- REQUIREMENT -
Please return exactly the lines below that run from the line with "Where should I" through the end of the listing, both included, but not the pictures.

- TASK INPUT -
_ _ _ _ _
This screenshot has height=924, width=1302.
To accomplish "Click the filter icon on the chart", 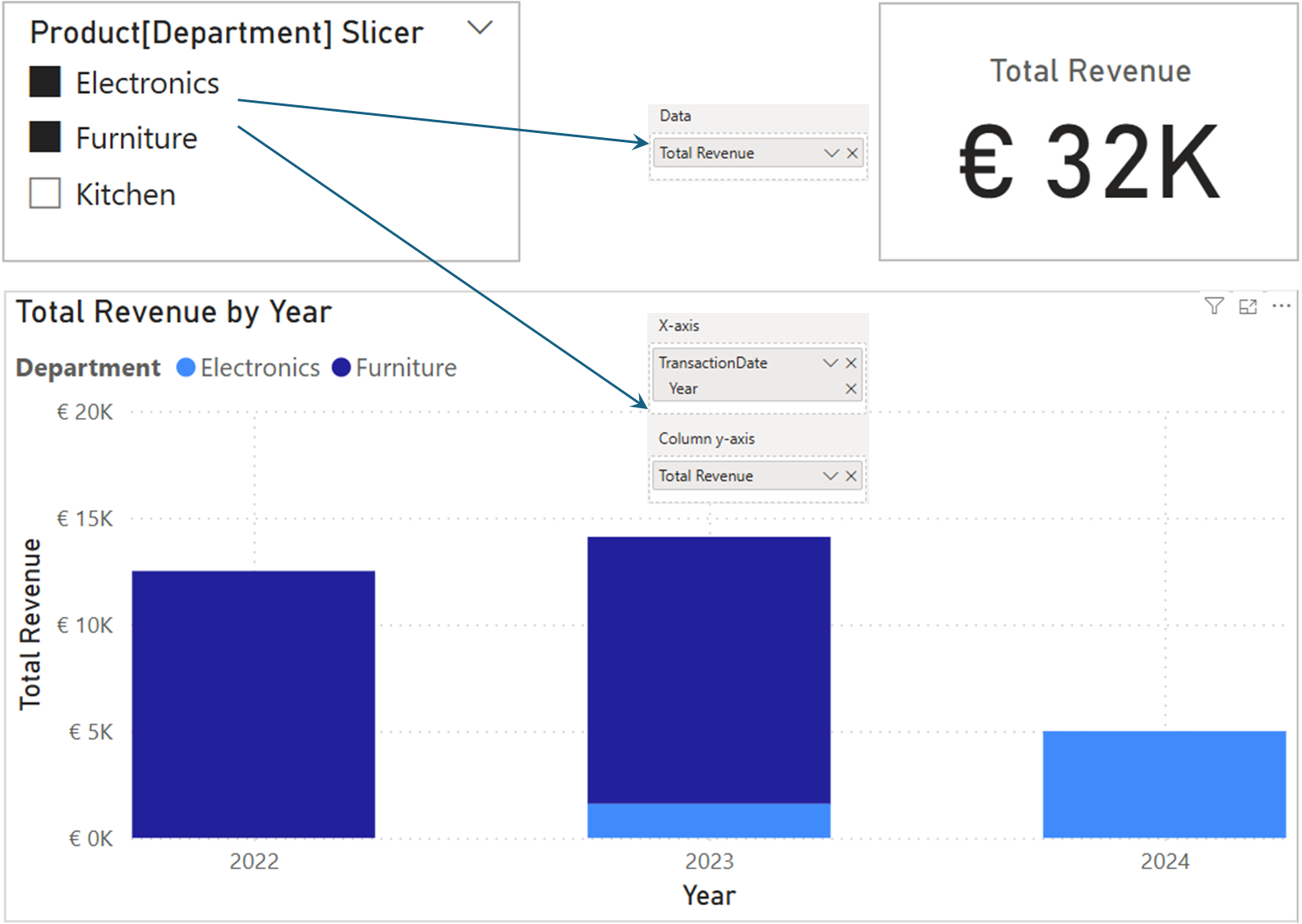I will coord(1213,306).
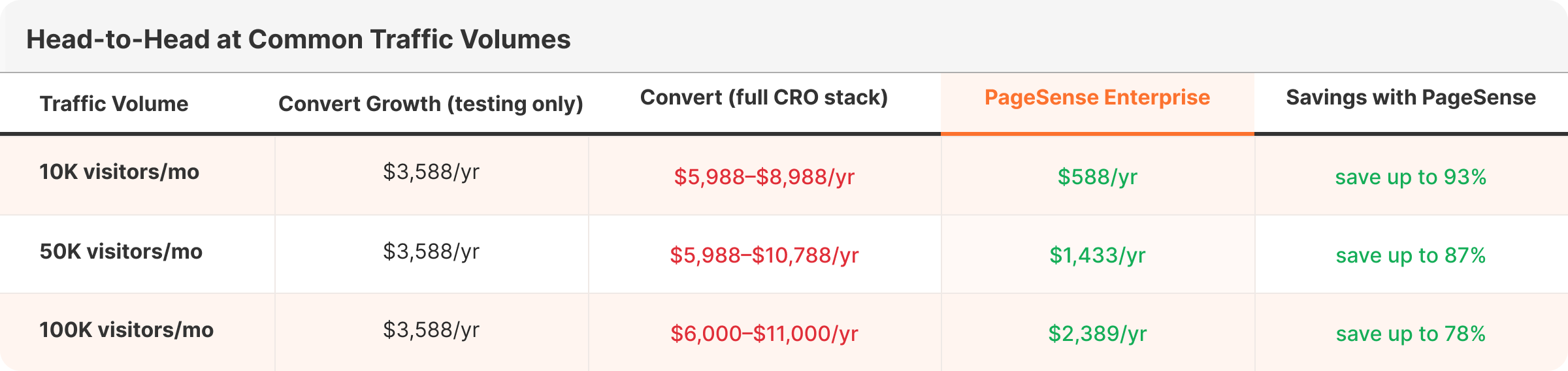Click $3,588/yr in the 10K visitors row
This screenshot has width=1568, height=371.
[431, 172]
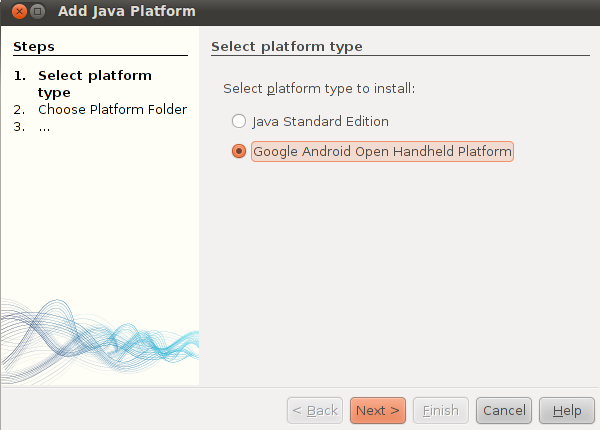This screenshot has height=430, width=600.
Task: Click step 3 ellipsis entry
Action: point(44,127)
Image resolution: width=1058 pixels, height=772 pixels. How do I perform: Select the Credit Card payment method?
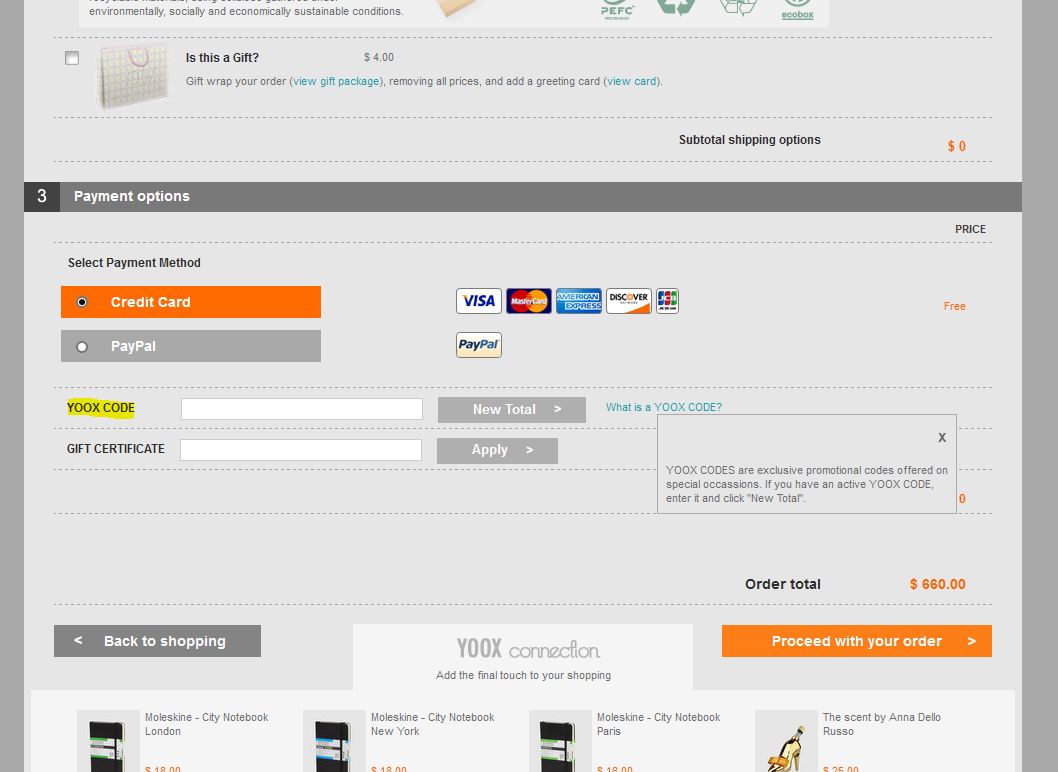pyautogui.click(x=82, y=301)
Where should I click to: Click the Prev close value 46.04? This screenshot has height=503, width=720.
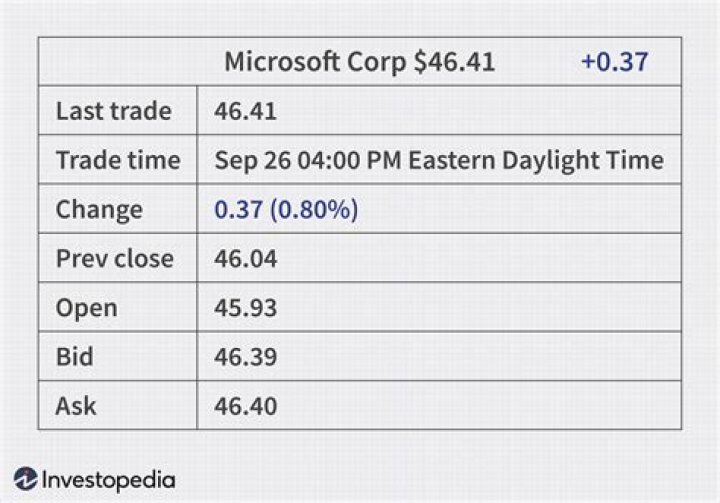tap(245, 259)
_ _ _ _ _
- RESULT OF THE EXERCISE -
Where should I click to: Click the Prev close value 46.04? This screenshot has height=503, width=720.
tap(245, 259)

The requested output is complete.